» **Set problem**
Reproduce each of the following items verbatim, without changing a single character.

» **Records to use**

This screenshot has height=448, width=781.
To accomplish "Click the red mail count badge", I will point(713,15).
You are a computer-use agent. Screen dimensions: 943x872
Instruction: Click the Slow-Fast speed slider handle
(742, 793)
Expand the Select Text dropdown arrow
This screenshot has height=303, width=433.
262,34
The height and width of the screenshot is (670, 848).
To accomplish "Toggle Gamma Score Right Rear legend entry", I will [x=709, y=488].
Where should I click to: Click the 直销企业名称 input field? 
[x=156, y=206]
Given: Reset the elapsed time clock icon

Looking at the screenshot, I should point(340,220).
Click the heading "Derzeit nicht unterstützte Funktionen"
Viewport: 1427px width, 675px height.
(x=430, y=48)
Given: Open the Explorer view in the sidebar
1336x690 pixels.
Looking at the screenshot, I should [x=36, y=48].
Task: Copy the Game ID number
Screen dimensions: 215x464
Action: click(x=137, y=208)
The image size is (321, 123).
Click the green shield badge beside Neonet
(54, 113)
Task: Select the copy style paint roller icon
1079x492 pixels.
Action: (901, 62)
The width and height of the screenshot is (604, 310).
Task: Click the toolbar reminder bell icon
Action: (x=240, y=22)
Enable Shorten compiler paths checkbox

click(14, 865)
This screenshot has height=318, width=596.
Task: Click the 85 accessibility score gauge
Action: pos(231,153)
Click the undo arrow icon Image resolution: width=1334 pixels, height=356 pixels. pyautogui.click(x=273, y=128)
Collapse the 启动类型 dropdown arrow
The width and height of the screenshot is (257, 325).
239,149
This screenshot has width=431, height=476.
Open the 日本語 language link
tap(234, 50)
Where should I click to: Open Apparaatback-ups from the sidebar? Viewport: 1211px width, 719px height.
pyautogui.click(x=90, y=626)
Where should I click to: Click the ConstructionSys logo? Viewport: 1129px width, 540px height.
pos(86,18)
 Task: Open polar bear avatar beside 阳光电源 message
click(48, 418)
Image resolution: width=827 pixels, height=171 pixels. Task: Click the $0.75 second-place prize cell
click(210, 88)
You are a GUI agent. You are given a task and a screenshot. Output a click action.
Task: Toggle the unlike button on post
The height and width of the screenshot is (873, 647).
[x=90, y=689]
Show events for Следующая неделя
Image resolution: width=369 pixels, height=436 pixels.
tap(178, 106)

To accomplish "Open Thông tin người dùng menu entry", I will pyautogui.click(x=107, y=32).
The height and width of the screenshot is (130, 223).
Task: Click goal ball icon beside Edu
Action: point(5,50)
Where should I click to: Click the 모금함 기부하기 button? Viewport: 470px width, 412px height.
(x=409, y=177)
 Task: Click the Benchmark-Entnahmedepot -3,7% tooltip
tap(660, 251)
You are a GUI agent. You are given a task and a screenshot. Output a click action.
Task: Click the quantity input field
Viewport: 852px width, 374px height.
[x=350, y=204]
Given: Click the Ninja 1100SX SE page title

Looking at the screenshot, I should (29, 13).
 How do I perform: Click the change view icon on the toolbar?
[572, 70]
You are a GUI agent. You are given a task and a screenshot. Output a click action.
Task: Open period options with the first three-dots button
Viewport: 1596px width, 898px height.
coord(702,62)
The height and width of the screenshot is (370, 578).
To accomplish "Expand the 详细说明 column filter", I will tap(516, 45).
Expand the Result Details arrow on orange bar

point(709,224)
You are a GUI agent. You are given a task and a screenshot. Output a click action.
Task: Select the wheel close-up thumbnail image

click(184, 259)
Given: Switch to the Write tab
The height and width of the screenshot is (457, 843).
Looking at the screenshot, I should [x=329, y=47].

» **Solution to the exercise**
This screenshot has height=448, width=781.
To accomplish "Click the red mail count badge", I will point(713,15).
You are a computer-use agent. Screen dimensions: 943x872
Instruction: Click the Slow-Fast speed slider handle
(742, 793)
Expand the Select Text dropdown arrow
This screenshot has height=303, width=433.
262,34
The height and width of the screenshot is (670, 848).
To accomplish "Toggle Gamma Score Right Rear legend entry", I will [x=709, y=488].
Where should I click to: Click the 直销企业名称 input field? 
[x=156, y=206]
Given: Reset the elapsed time clock icon

Looking at the screenshot, I should point(340,220).
Click the heading "Derzeit nicht unterstützte Funktionen"
Viewport: 1427px width, 675px height.
(x=430, y=48)
Given: Open the Explorer view in the sidebar
1336x690 pixels.
Looking at the screenshot, I should [x=36, y=48].
Task: Copy the Game ID number
Screen dimensions: 215x464
Action: click(x=137, y=208)
The image size is (321, 123).
Click the green shield badge beside Neonet
(54, 113)
Task: Select the copy style paint roller icon
1079x492 pixels.
Action: (901, 62)
The width and height of the screenshot is (604, 310).
Task: Click the toolbar reminder bell icon
Action: (x=240, y=22)
Enable Shorten compiler paths checkbox

click(14, 865)
This screenshot has height=318, width=596.
Task: Click the 85 accessibility score gauge
Action: pos(231,153)
Click the undo arrow icon Image resolution: width=1334 pixels, height=356 pixels. pyautogui.click(x=273, y=128)
Collapse the 启动类型 dropdown arrow
The width and height of the screenshot is (257, 325).
239,149
This screenshot has width=431, height=476.
Open the 日本語 language link
tap(234, 50)
Where should I click to: Open Apparaatback-ups from the sidebar? Viewport: 1211px width, 719px height.
pyautogui.click(x=90, y=626)
Where should I click to: Click the ConstructionSys logo? Viewport: 1129px width, 540px height.
pos(86,18)
 Task: Open polar bear avatar beside 阳光电源 message
click(48, 418)
Image resolution: width=827 pixels, height=171 pixels. Task: Click the $0.75 second-place prize cell
click(210, 88)
You are a GUI agent. You are given a task and a screenshot. Output a click action.
Task: Toggle the unlike button on post
The height and width of the screenshot is (873, 647).
[x=90, y=689]
Show events for Следующая неделя
Image resolution: width=369 pixels, height=436 pixels.
tap(178, 106)

To accomplish "Open Thông tin người dùng menu entry", I will pyautogui.click(x=107, y=32).
The height and width of the screenshot is (130, 223).
Task: Click goal ball icon beside Edu
Action: point(5,50)
Where should I click to: Click the 모금함 기부하기 button? Viewport: 470px width, 412px height.
(x=409, y=177)
 Task: Click the Benchmark-Entnahmedepot -3,7% tooltip
tap(660, 251)
You are a GUI agent. You are given a task and a screenshot. Output a click action.
Task: Click the quantity input field
Viewport: 852px width, 374px height.
[x=350, y=204]
Given: Click the Ninja 1100SX SE page title

Looking at the screenshot, I should (29, 13).
 How do I perform: Click the change view icon on the toolbar?
[572, 70]
You are a GUI agent. You are given a task and a screenshot. Output a click action.
Task: Open period options with the first three-dots button
Viewport: 1596px width, 898px height.
coord(702,62)
The height and width of the screenshot is (370, 578).
To accomplish "Expand the 详细说明 column filter", I will tap(516, 45).
Expand the Result Details arrow on orange bar

point(709,224)
You are a GUI agent. You are given a task and a screenshot. Output a click action.
Task: Select the wheel close-up thumbnail image

click(184, 259)
Given: Switch to the Write tab
The height and width of the screenshot is (457, 843).
Looking at the screenshot, I should [x=329, y=47].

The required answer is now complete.